The entry of orders against parents requires several steps to be met. The court must provide the parent or guardian with these orders:
- Sufficient notice of court hearings, in writing or orally
- Sufficient chance to be heard on the matter at hand
All orders must be in writing and promptly given to the parent. Parents or guardians have the right to appeal any juvenile court order. The appeal can’t affect the juvenile process in the court that involves the child.
Enforcement of Orders
If an order has been made against a parent or guardian and they fail to follow the order, a written motion will be filed for enforcement. The enforcement of order against parents must include:
- An identification of the violation
- Specifics on how the guardian or parent failed to meet the order
- State the type of relief requested
- Signature of parties filing the motion
Every alleged violation must be limited to one motion. The judge can order contempt charges if the said order is not filed any later than the juvenile’s eighteenth birthday by six months.
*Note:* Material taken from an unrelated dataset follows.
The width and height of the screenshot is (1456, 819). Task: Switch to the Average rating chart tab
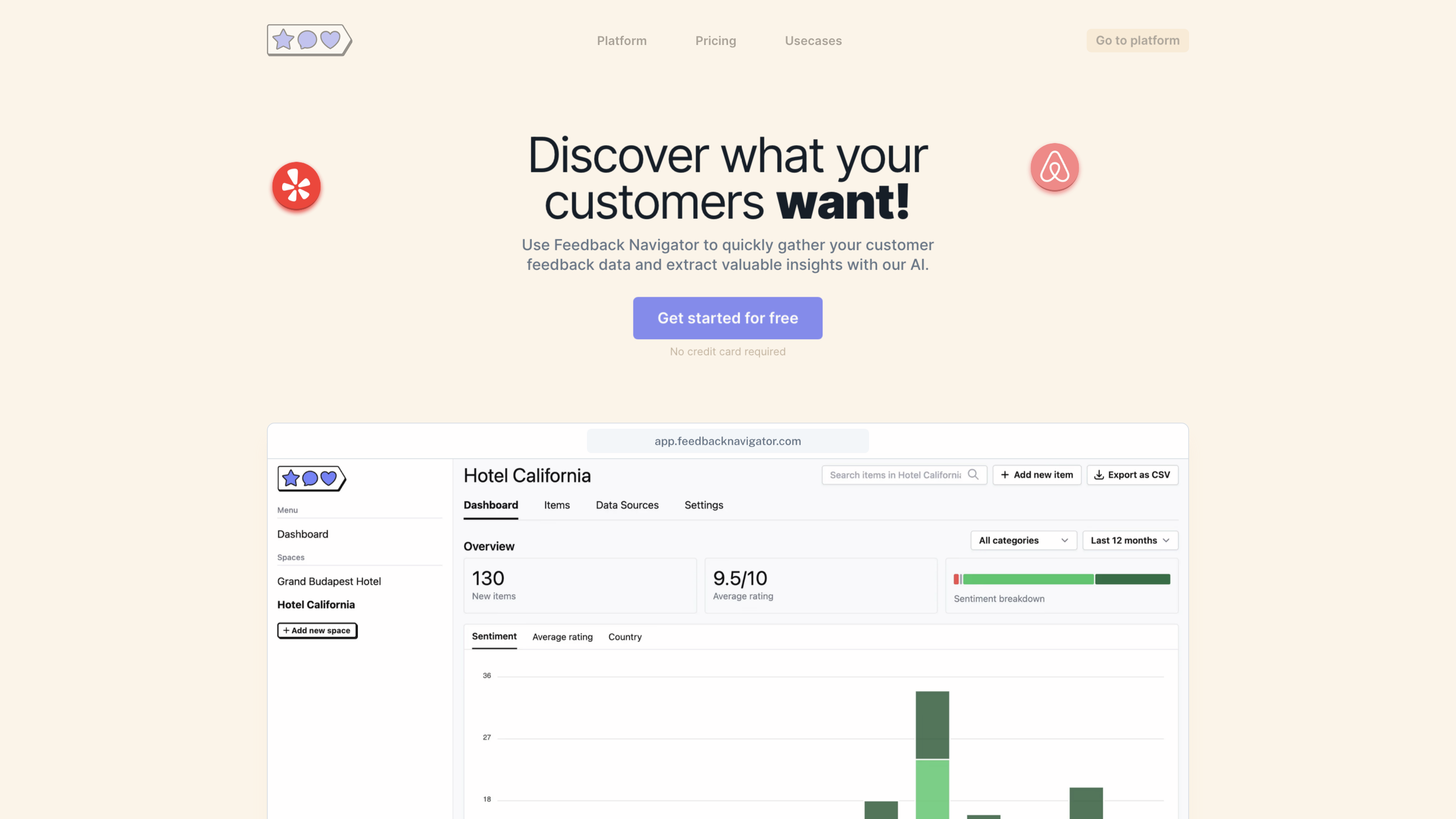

It is also law that the guardian or parent receive a written notice with the time, date and place of the hearing, and must personally attend the court hearing. If the guardian fails to appear in court, a judge could order an arrest warrant. The parent is entitled to legal representation at this point.
Before a guardian can be found in contempt of court, a judge must make a number of findings. These findings include:
- Beyond a reasonable doubt a judge has to make a determination that a violation of the motions for enforcement has occurred
- The hearing will be conducted without a jury and by law; a parent or guardian does not have to testify at the hearing
In the case of an affirmative defense, the parent or guardian has to prove in a court hearing a preponderance of evidence; this is the common standard of proof that is needed in civil cases.
If there is an affirmative defense, the parent is putting forth that the judge did not provide due process during the court hearing when the order was entered. There can also be an affirmative defense if there is an inability to pay court costs, restitution, supervision fees, or any other type of payment ordered by the court. In this case, proof has to be brought before the judge that funds cannot be reasonably paid after payment of living expenses.
If a judge does find a parent in contempt of court, any of these situations may be imposed:
- Six months in jail
- Fine of up to $500.00
- A combination of jail and fine
- An order to comply with future court orders
- An assigned juvenile probation officer can assist in compliance orders
- A judge can also reduce jail or fines or reduce the burden of compliance before the obligations have been fully completed
There are specific rights granted to a parent or guardian within the juvenile justice process. Here is the list of rights that the parent has in accordance with the court:
- The time and date the juvenile was taken into custody
- The time and date of the specific offense
- The specific name of the offence and the penal category it falls under
- The specifics of property damaged or taken and the extent of this damage, if any
- The specific weapon used, if applicable
- Any physical injuries, if applicable, that occurred to the victim
- Description of the offense if it is related to gang activity
- If the child has been taken into custody with other juveniles or adults and the names of those people
- If there was drugs or alcohol involved
- If the juvenile was sent to detention, what is the policy on visitation as it applies to the juvenile in question
- The rights of the child to be represented by a lawyer or court appointed attorney
- All aspects of the court process that apply directly to the juvenile
- The methods with which the guardian can aid the child in the legal process
The juvenile probation department is required to provide the above information and should be available from law enforcement when the referral is made. If the child is released into the custody of the parent, this information can be disclosed by telephone, in person or in writing. Any disclosed information is not considered admissible in court as evidence that can be used to impeach a witness or to be used as substantive evidence.
There are also rights the parent has in regards to access to the child who has been taken into custody. These include:
- A secure detention center
- Juvenile processing center
- Secure correctional center
- Court ordered placement
- Custody of TJJD
All of these rights belong to the parent, not the child, and may not be used by any party, including the juvenile as grounds for appeal, a writ of habeas corpus or exclusion of evidence.